A unos pasos de la barra de la cantina se detuvo. Su cuerpo se balanceaba ligeramente.

¿Borracho o endrogado? No puedo afirmar ni lo uno ni lo otro. Pero en aquel momento sí dudé de que aquel hombre pudiera dirigir la orquesta y mucho menos cantar en el estado que se encontraba. Se acercó a un hombre de mediana edad que estaba recostado a la barra y tenía un trago servido. Agarró el vaso del hombre  y se lo llevó a la boca como si fuera a ingerir el contenido pero lo que hizo solamente fue olerlo. Entonces se acercó más al hombre y le gritó al oído con una voz de trueno: ¡Quémalo! Y siguió rumbo a la tarima acompañado por una persona que no aparentaba ser músico. Muchos años después oí decir que en sus últimas presentaciones Benny siempre iba acompañado de su médico. Entonces es posible que la persona que iba con él se tratara precisamente del médico.

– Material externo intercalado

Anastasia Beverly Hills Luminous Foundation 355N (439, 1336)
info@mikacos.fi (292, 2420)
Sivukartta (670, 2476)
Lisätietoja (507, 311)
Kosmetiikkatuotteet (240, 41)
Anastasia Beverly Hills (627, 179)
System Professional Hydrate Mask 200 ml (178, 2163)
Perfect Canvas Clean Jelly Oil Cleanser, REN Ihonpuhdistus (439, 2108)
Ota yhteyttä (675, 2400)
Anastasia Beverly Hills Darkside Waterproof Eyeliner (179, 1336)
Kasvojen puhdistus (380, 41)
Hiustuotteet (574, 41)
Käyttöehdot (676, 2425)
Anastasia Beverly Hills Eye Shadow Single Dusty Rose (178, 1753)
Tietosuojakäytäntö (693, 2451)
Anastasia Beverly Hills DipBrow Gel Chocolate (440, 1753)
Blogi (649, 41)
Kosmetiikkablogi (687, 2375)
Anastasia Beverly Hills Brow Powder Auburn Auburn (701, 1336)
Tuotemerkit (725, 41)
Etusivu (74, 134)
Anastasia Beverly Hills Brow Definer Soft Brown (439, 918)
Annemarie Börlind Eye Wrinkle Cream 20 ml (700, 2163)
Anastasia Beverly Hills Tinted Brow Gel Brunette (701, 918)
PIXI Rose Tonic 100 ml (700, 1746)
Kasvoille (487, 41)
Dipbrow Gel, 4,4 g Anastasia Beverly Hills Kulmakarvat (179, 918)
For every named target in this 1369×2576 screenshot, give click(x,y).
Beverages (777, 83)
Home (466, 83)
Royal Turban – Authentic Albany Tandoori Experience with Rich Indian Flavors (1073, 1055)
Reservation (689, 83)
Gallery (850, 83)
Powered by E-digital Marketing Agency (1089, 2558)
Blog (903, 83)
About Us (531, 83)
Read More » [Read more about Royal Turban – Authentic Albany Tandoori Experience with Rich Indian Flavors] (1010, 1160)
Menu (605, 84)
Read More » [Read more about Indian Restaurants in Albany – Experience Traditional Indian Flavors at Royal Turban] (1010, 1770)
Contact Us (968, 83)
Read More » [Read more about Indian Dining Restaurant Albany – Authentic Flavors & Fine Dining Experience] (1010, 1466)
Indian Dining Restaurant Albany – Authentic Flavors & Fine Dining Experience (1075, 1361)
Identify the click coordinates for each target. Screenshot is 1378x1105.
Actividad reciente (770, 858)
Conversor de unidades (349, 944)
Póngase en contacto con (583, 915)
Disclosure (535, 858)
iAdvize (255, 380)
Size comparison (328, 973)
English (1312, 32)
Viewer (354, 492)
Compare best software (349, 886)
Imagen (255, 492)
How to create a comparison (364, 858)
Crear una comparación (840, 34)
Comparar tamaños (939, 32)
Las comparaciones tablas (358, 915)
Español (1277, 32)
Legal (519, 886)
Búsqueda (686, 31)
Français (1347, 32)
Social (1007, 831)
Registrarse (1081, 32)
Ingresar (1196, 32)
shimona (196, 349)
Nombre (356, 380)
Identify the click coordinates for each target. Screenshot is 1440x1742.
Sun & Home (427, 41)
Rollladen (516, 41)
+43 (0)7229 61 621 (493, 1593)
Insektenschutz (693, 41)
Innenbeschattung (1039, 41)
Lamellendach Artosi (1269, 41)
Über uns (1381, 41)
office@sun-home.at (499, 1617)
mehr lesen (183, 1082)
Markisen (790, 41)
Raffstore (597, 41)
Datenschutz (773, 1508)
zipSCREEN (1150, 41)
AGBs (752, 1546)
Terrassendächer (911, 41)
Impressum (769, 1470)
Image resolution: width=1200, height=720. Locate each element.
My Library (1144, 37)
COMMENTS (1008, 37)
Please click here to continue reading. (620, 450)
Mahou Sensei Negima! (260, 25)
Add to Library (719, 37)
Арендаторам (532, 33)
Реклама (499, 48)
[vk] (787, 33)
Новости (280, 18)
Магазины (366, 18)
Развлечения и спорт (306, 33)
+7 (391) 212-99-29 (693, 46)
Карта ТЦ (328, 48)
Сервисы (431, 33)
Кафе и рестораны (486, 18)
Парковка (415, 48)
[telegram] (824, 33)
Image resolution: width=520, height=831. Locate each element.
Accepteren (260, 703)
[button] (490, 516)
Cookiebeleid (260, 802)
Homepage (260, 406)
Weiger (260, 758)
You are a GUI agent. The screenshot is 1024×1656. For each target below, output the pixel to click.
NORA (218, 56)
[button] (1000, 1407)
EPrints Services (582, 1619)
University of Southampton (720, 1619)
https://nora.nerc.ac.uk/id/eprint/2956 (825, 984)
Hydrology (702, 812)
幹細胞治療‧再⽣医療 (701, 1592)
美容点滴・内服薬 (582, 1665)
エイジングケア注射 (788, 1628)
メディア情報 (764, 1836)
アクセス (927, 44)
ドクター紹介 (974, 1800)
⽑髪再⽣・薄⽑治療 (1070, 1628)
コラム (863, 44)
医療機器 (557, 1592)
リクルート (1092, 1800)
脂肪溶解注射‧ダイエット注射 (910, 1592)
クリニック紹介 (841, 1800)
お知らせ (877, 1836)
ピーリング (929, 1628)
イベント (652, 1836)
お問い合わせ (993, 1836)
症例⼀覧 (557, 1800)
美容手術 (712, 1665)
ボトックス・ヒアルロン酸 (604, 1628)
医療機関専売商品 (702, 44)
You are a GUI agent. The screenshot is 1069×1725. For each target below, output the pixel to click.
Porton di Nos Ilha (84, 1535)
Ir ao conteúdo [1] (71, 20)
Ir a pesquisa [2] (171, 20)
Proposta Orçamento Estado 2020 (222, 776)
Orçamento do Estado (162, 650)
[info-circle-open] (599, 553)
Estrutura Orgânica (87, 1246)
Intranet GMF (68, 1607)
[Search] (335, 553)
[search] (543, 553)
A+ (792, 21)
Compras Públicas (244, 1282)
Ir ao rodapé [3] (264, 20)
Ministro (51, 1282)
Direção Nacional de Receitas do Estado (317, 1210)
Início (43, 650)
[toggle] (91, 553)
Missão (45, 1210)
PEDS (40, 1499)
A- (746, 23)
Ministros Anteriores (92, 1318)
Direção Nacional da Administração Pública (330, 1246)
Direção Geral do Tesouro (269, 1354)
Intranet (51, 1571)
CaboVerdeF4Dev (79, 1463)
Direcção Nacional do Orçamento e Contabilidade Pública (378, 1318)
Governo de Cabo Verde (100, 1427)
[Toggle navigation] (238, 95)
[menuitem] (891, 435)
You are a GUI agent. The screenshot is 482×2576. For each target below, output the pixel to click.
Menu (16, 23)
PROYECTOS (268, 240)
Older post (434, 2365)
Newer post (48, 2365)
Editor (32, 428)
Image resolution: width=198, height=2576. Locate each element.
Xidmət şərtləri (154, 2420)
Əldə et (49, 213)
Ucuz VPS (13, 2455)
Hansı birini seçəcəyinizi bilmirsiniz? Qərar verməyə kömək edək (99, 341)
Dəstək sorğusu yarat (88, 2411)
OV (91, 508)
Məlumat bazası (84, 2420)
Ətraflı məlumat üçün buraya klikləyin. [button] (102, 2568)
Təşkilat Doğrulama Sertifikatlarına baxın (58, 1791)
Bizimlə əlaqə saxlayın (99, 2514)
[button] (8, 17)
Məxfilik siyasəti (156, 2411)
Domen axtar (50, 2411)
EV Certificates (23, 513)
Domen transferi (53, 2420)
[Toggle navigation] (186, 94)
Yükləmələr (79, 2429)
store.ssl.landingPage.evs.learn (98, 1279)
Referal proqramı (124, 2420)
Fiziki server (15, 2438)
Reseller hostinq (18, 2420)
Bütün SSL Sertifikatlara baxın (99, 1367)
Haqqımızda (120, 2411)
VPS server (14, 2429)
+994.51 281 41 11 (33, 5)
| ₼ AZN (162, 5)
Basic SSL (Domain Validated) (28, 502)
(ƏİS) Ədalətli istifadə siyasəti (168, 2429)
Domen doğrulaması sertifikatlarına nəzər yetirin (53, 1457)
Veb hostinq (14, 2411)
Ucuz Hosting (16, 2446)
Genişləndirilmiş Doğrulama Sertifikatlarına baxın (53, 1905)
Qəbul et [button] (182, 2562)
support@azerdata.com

Un ligero movimiento del bastón marcó la arrancada de la orquesta, con un ritmo y energía que jamás he vuelto a escuchar. Cualquier movimiento con su bastón o sus hombros o algunas de sus extremidades era correspondido con una acción determinada de los músicos. Muchas de las personas que bailaban se detenían para disfrutar de aquella demostración de talento. Pero cuando comenzó a cantarle a su pueblo, Santa Isabel de Las Lajas, entonces ya nadie bailó. Todo el mundo afinó el oído para escuchar en un tono que sólo podía alcanzar él aquello de: “Lajas mi rincón querido/pueblo donde yo nací/ Lajas tengo para ti/ este mi cantar sentido/ siempre fuiste distinguido/ por tus actos tan sinceros”etc, etc.

 Unos miraban extasiados al artista. Otros, y no pocos, se llevaban sus pañuelos al rostro para ocultar alguna lágrima de emoción.

Después nos regaló “Como fue”, “Oh, vida”, “Dolor y perdón”, “Cienfuegos”, “Bonito y Sabroso” y muchos otros éxitos musicales.

Ninguna de las personas presentes, excepto una, podía imaginar que aquella voz potente, melodiosa, que recorría toda la escala musical desde el tono más agudo hasta el más grave, como hacen los sinsontes, se extinguiría unas breves semanas después de aquel baile en Cabaiguán.

Desde entonces le agregué otro calificativo que lo acerca más a la realidad de lo que fue este mito musical, este cantante “fuera de liga”: El Sinsonte Lajero.